Synthesis of block copolymer using poly(SMA) as the macro-CTA. Synthesis of the block copolymer employing poly(SMA) as the macro-CTA was performed as follows: SMA (19.7 g, 58.3 mmol), CPDTTC (0.224 g, 0.65 mmol), AIBN (0.053 g, 0.32 mmol), and Isopar M (30.0 g, 38.1 mL) were placed in a round-bottom flask and the solution was purged with nitrogen gas for 10 min before sealing the reaction vessel. The reaction mixture was stirred at 80 °C for 24 h.

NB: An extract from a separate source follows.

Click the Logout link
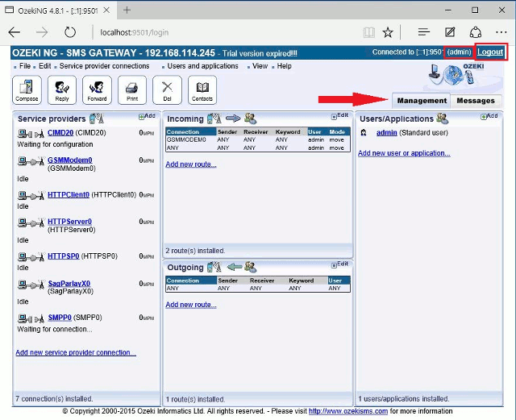(490, 52)
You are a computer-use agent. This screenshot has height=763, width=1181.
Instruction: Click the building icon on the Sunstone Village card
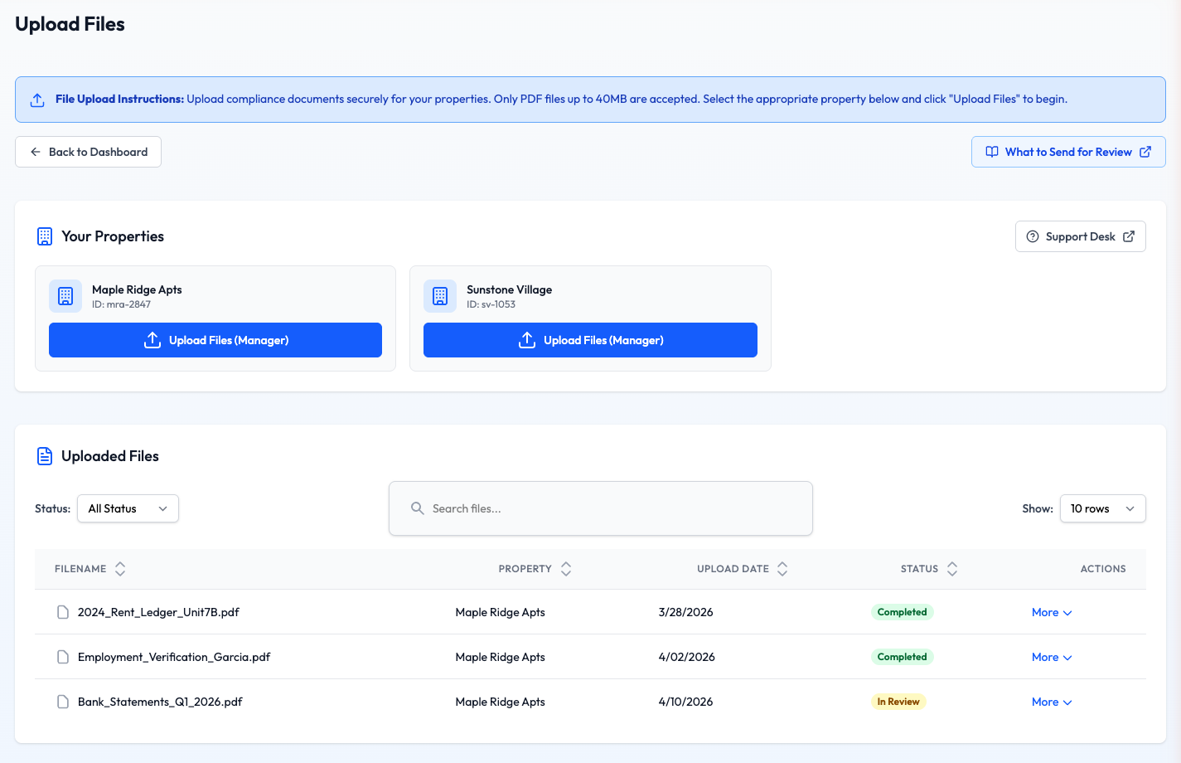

The Mn of the crude poly(SMA) was 21800 with a polydispersity index of 1.17 after 99% conversion; the crude product was used without further purification. For preparation of the block copolymer, a solution of trithiocarbonate-terminated poly(SMA) (43.8 g, 17.5 g polymer/26.3 g solvent, which corresponds to 0.57 mmol poly(SMA)), AIBN (0.047 g, 0.28 mmol), GMA (2.42 g, 17.0 mmol), and Isopar M (3.7 g, 4.7 mL) were placed in a round-bottom flask. After purging with nitrogen gas followed by sealing the vessel, polymerization was conducted at 80 °C for 24 h. The GMA conversion, as detected by 1H NMR, was 99%. The comonomer composition, determined using 1H NMR, was SMA:GMA = 75:25. The Mn of the prepared block copolymer was 27500 with a polydispersity index of 1.35.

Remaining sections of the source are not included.